* **Direction**
Copy out the stretch of lines from the one that contains "460x370 pixels. At" through the end of the lines, word for word, and leave the pictures out.

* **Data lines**
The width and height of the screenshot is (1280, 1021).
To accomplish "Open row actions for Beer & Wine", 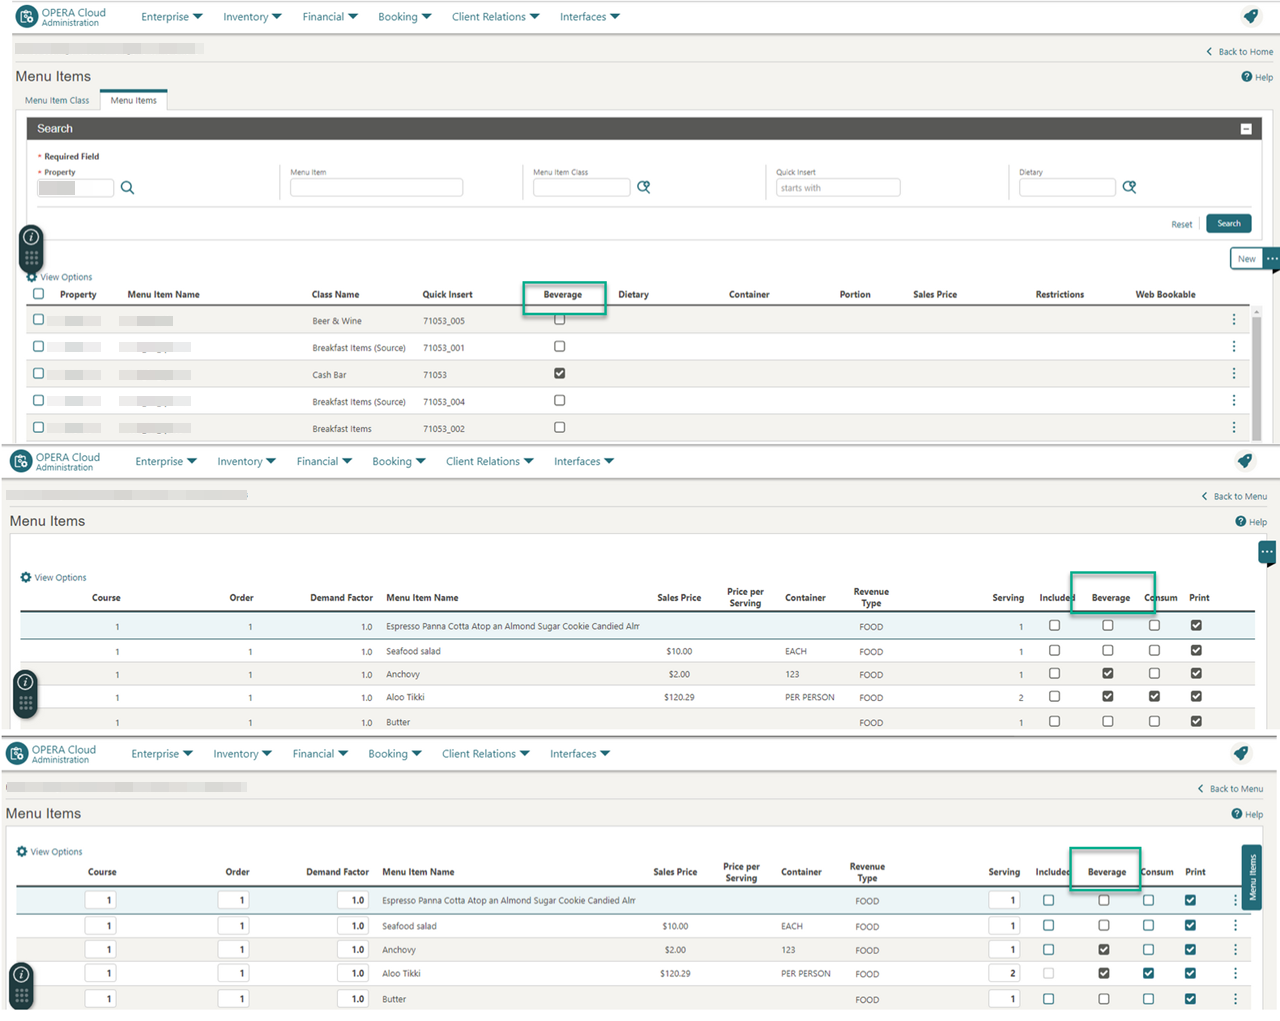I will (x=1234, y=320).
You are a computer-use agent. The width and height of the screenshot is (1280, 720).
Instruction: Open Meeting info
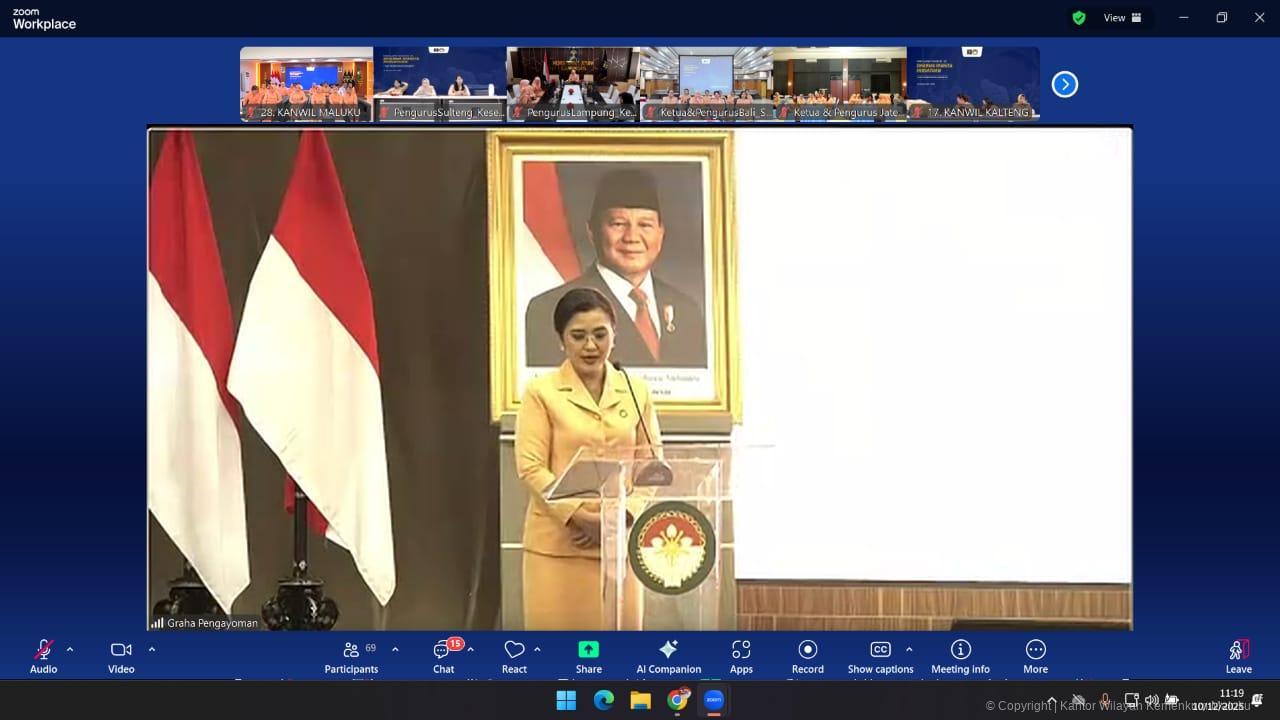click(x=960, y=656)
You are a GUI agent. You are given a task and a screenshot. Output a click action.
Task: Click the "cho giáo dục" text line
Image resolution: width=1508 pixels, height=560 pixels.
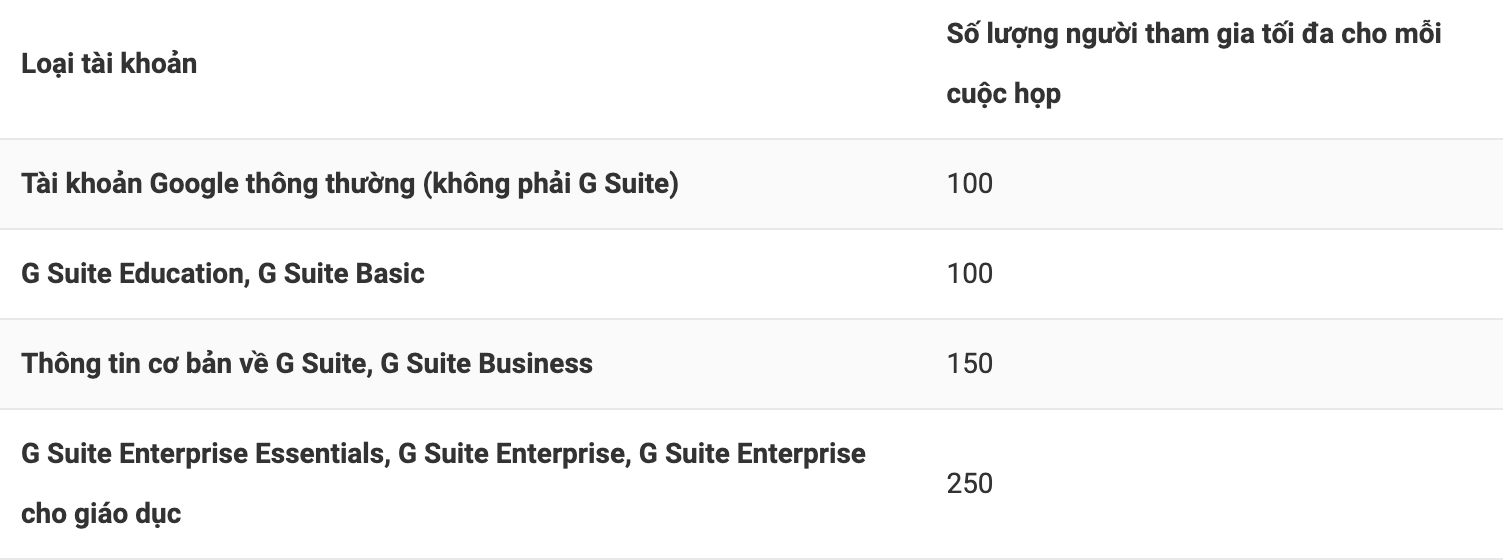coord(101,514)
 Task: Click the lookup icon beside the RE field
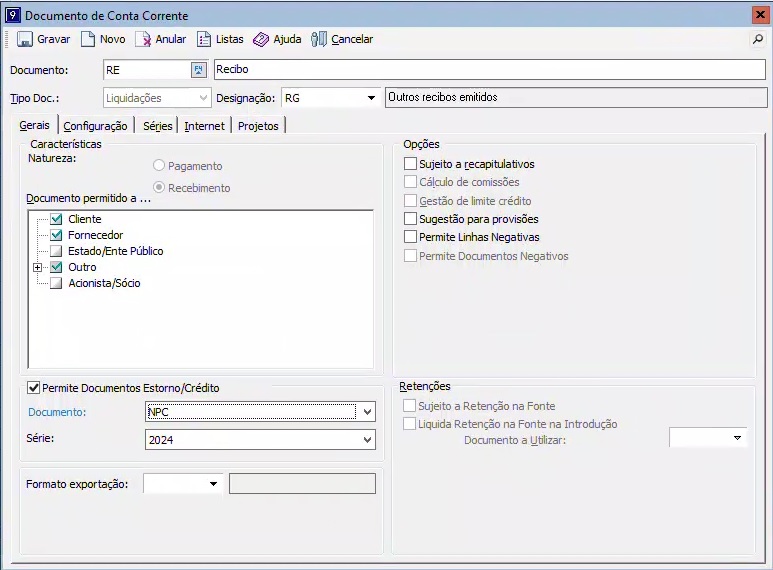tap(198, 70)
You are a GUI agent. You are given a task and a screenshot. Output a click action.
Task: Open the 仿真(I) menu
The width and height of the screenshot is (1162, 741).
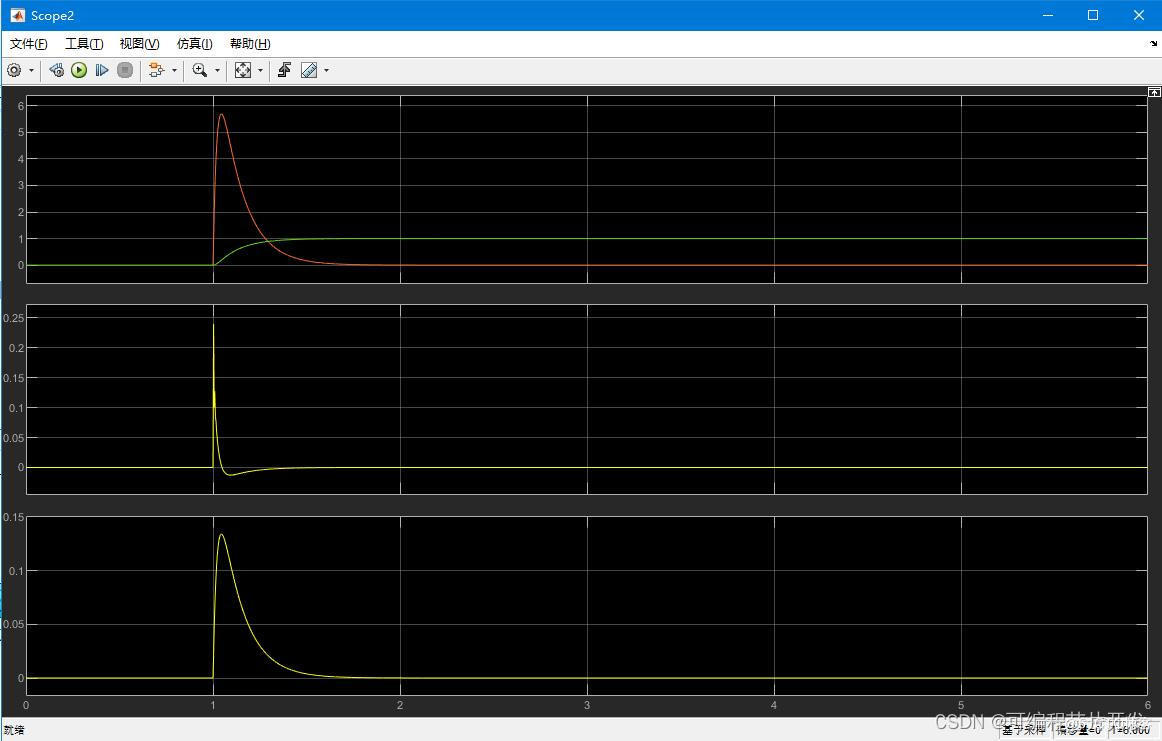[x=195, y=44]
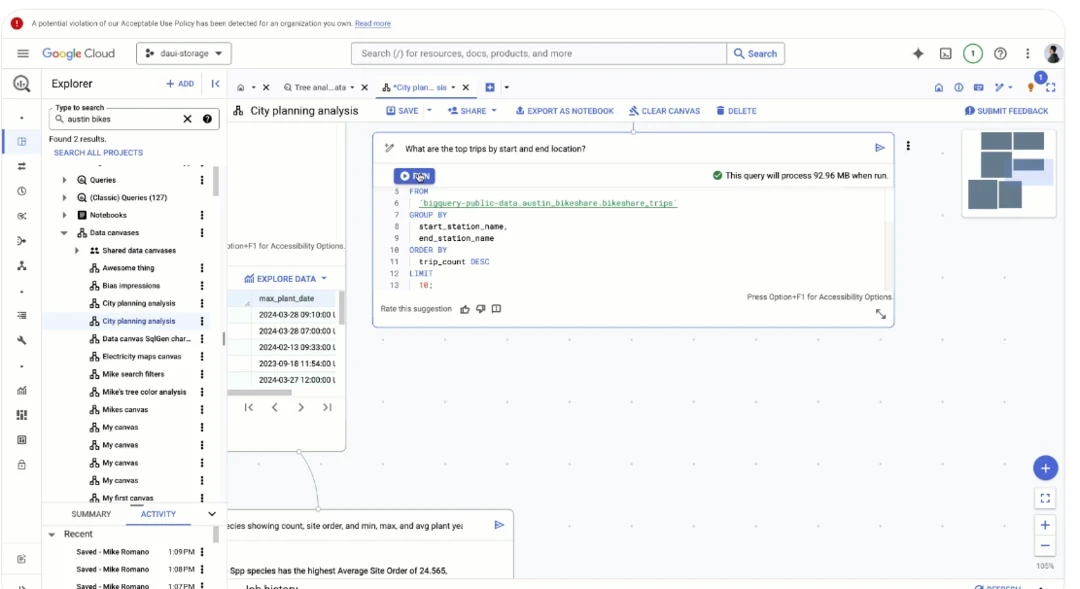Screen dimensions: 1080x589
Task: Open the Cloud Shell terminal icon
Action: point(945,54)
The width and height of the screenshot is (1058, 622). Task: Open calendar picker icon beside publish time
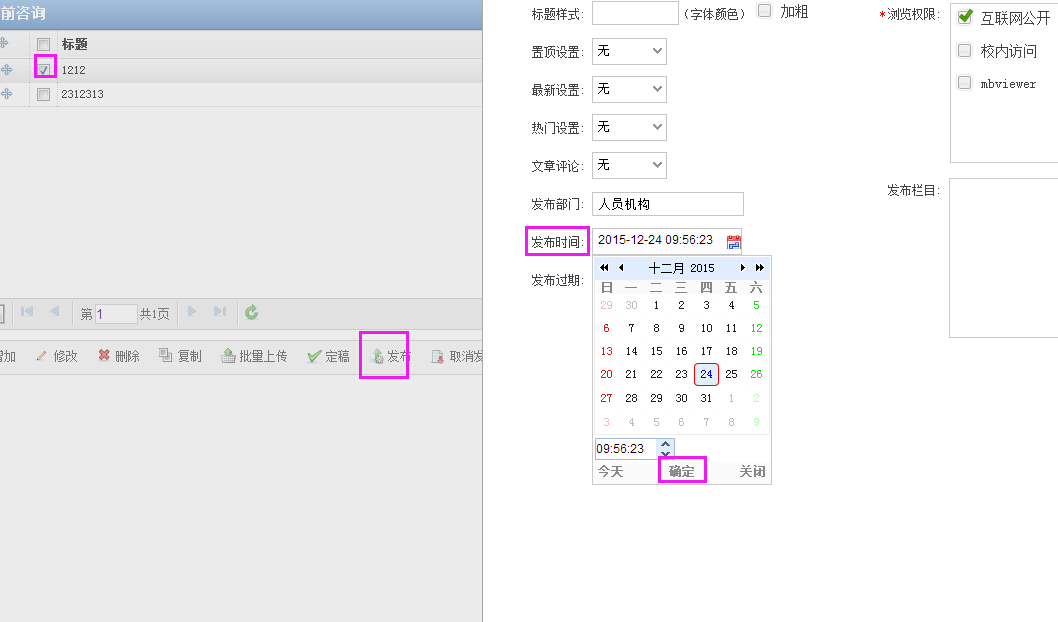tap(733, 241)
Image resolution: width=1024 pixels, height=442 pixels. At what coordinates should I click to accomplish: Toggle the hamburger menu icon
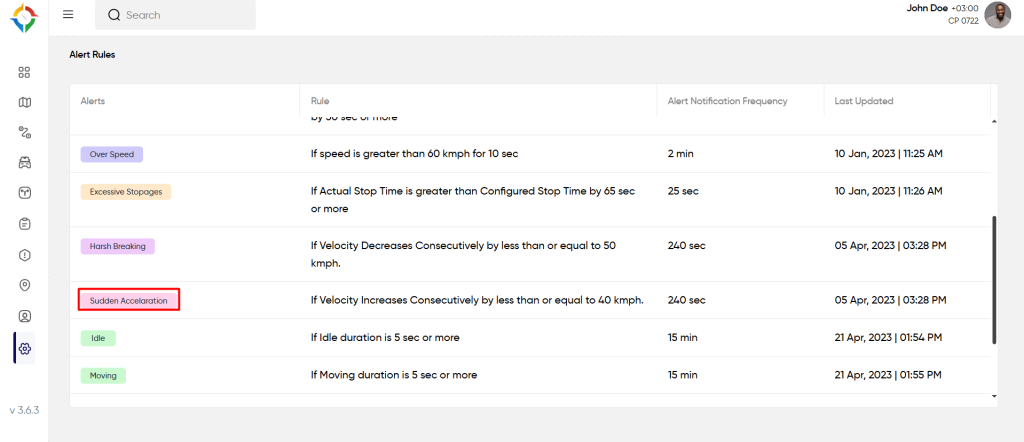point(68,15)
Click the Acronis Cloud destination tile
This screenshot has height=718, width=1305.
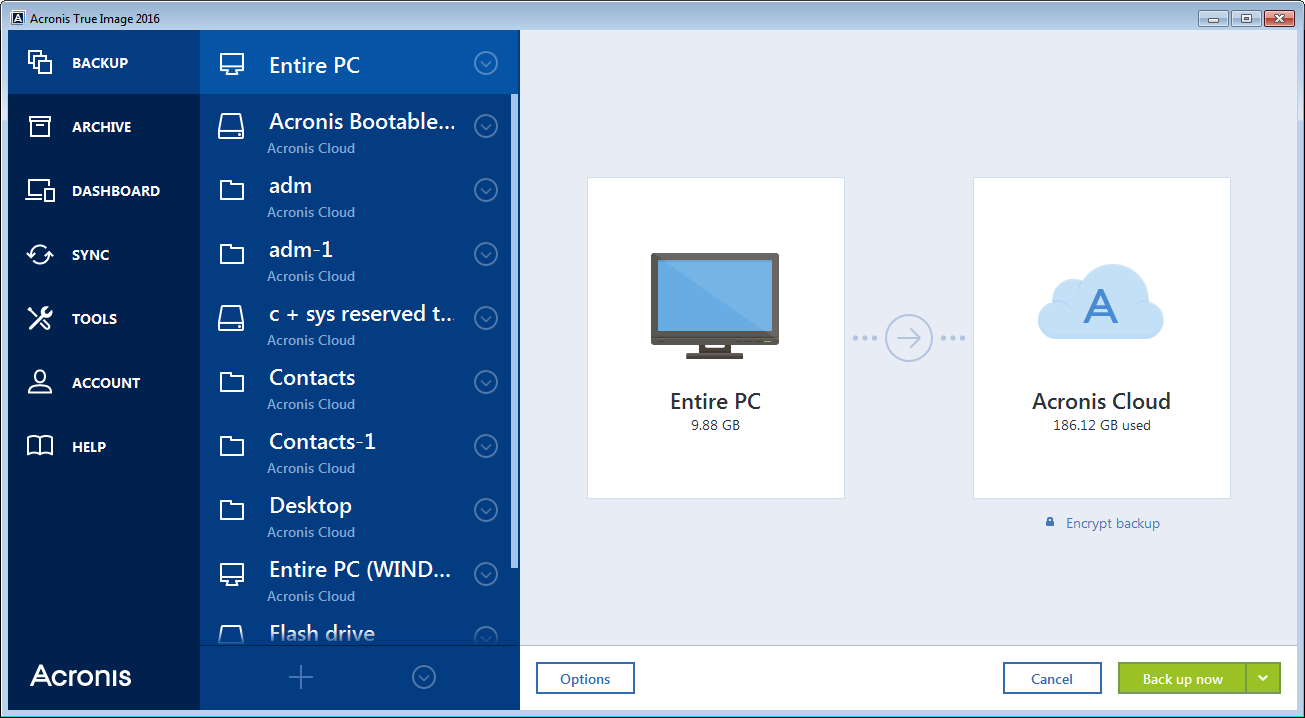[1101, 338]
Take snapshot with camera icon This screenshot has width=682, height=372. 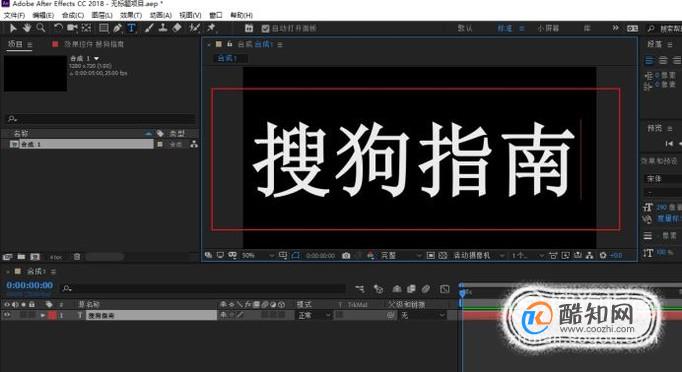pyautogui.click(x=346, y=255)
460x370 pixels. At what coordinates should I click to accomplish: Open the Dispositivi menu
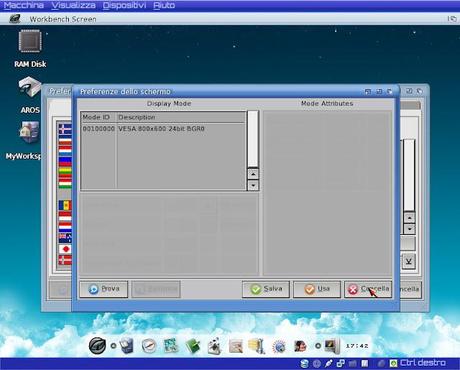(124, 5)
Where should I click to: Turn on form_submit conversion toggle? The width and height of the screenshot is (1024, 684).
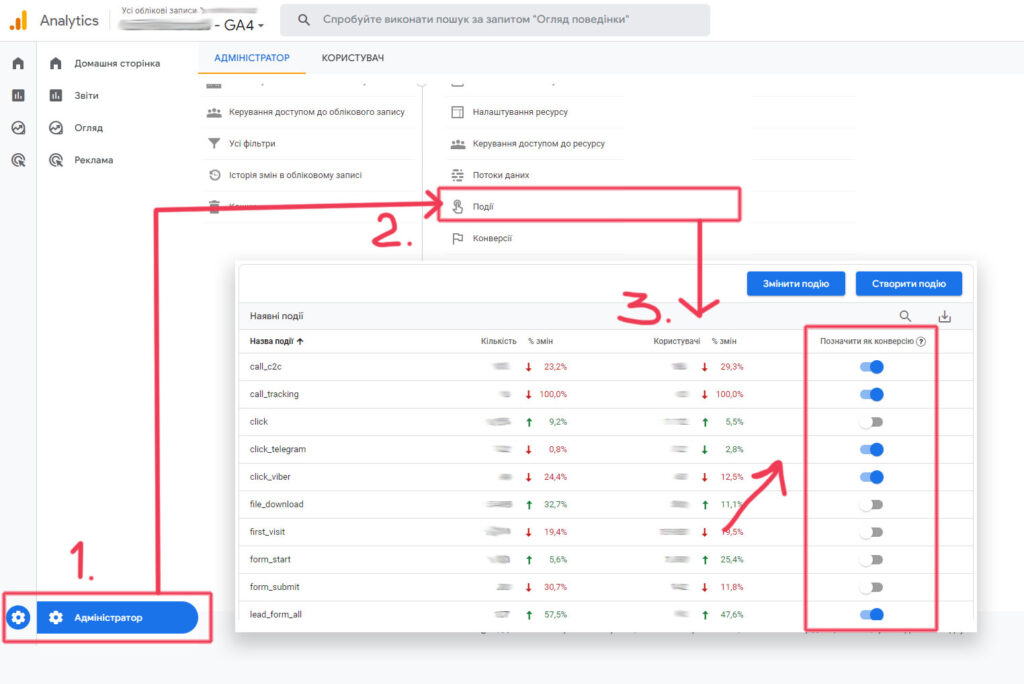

* **Expected output**
460x370 pixels. At what coordinates should I click to accomplish: Open the Dispositivi menu
(124, 5)
Where should I click to: Turn on form_submit conversion toggle? The width and height of the screenshot is (1024, 684).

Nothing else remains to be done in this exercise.